You are viewing a plain text version of this content. The canonical link for it is here.

Posted to user@pig.apache.org by Renato Marroquín Mogrovejo <re...@gmail.com> on 2010/10/24 22:14:33 UTC

Using data with Zebra

Hi there, I have some doubts about zebra usage.
The thing is that all my data is already in HDFS, and want to use the zebra
storers and loaders, but I don't want to reprocess all my data just to get
the .meta, .schema and the .btschema files, and by the way how are those
files related? I mean they all keep file's metadata, right?
Is there any way I can create the necessary files to use zebra's loaders and
storers functionality? Any advice or suggestion is highly appreciated.
Thanks in advanced.


Renato M.

Re: Using data with Zebra

Posted by Renato Marroquín Mogrovejo <re...@gmail.com>.

Thanks for the pointers Yan!

Renato M.

2010/10/27 Yan Zhou <ya...@yahoo-inc.com>

>  If you can not change your input data generation process to generate
> input directly in Zebra, I can’t see any alternative than two sets of data.
>
>
>
> Regarding generating Zebra data, Pig is simpler than raw map/reduce and the
> performance should be fine too, provided there is a PIG loader for your
> input data format.
>
>
>
> Yan
>
>
>  ------------------------------
>
> *From:* Renato Marroquín Mogrovejo [mailto:renatoj.marroquin@gmail.com]
> *Sent:* Wednesday, October 27, 2010 9:29 AM
> *To:* Yan Zhou; user@pig.apache.org
> *Subject:* Re: Using data with Zebra
>
>
>
> Thanks Yan!
>
> Just a couple of questions. The thing is that I have too much data just to
> delete it and reprocess it all, and if I would reprocess all my hdfs data,
> then I will generate the same amount of data duplicated, one with Zebra and
> one with regular hdfs data. What would be the best approach that you would
> suggest? and would it be better to use Pig or raw MapReduce?
>
> Renato M.
>
> 2010/10/25 Yan Zhou <ya...@yahoo-inc.com>
>
> .schema is column group's schema file; .btschema is Zebra table's schema
> file; .meta is column group's index file.
>
> The bottom line is that they are all internal files maintained by Zebra and
> users should not access or manipulate them directly.

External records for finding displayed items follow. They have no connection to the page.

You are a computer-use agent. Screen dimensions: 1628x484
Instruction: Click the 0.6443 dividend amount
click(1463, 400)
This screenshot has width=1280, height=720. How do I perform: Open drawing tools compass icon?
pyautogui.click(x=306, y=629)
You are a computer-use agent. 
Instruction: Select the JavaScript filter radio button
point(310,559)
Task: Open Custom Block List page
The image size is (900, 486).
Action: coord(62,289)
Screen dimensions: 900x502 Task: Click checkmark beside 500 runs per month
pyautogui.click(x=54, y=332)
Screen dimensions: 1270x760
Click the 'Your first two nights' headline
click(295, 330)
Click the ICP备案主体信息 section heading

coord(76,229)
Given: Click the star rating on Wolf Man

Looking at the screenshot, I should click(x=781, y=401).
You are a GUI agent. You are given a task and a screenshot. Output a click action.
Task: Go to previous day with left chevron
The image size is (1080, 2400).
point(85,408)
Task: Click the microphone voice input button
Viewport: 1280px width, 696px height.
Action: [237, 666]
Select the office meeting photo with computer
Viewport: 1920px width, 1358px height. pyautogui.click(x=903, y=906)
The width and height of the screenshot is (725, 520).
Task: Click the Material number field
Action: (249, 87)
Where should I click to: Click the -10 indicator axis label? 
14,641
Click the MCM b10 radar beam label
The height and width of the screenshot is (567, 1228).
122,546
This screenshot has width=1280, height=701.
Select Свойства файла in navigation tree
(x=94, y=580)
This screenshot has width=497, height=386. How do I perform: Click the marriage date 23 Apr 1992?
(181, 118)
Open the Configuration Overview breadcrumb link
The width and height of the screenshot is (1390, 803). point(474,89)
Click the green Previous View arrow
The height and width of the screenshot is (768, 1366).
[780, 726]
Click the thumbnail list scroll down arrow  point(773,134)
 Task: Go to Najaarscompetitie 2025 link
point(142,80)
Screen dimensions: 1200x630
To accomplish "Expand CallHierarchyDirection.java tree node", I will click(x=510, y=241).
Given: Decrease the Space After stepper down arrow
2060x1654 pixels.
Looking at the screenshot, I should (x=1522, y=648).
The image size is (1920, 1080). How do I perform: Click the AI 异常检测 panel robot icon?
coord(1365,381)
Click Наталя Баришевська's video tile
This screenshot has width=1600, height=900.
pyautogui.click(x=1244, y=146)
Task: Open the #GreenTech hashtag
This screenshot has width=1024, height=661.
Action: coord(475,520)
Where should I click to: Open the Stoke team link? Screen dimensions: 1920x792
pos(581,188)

Also, the storage
> format by Zebra is probably different from that used by you data already on
> HDFS.
>
> In summary, you have to use Zebra to generate Zebra data and no other data
> format can be used by Zebra.
>
> Yan
>
>
> -----Original Message-----
> From: Renato Marroquín Mogrovejo [mailto:renatoj.marroquin@gmail.com]
> Sent: Sunday, October 24, 2010 1:15 PM
> To: user@pig.apache.org
> Subject: Using data with Zebra
>
> Hi there, I have some doubts about zebra usage.
> The thing is that all my data is already in HDFS, and want to use the zebra
> storers and loaders, but I don't want to reprocess all my data just to get
> the .meta, .schema and the .btschema files, and by the way how are those
> files related? I mean they all keep file's metadata, right?
> Is there any way I can create the necessary files to use zebra's loaders
> and
> storers functionality? Any advice or suggestion is highly appreciated.
> Thanks in advanced.
>
>
> Renato M.
>
>
>

RE: Using data with Zebra

Posted by Yan Zhou <ya...@yahoo-inc.com>.

If you can not change your input data generation process to generate input directly in Zebra, I can't see any alternative than two sets of data.

Regarding generating Zebra data, Pig is simpler than raw map/reduce and the performance should be fine too, provided there is a PIG loader for your input data format.

Yan

________________________________
From: Renato Marroquín Mogrovejo [mailto:renatoj.marroquin@gmail.com]
Sent: Wednesday, October 27, 2010 9:29 AM
To: Yan Zhou; user@pig.apache.org
Subject: Re: Using data with Zebra

Thanks Yan!

Just a couple of questions. The thing is that I have too much data just to delete it and reprocess it all, and if I would reprocess all my hdfs data, then I will generate the same amount of data duplicated, one with Zebra and one with regular hdfs data. What would be the best approach that you would suggest? and would it be better to use Pig or raw MapReduce?

Renato M.
2010/10/25 Yan Zhou <ya...@yahoo-inc.com>>
.schema is column group's schema file; .btschema is Zebra table's schema file; .meta is column group's index file.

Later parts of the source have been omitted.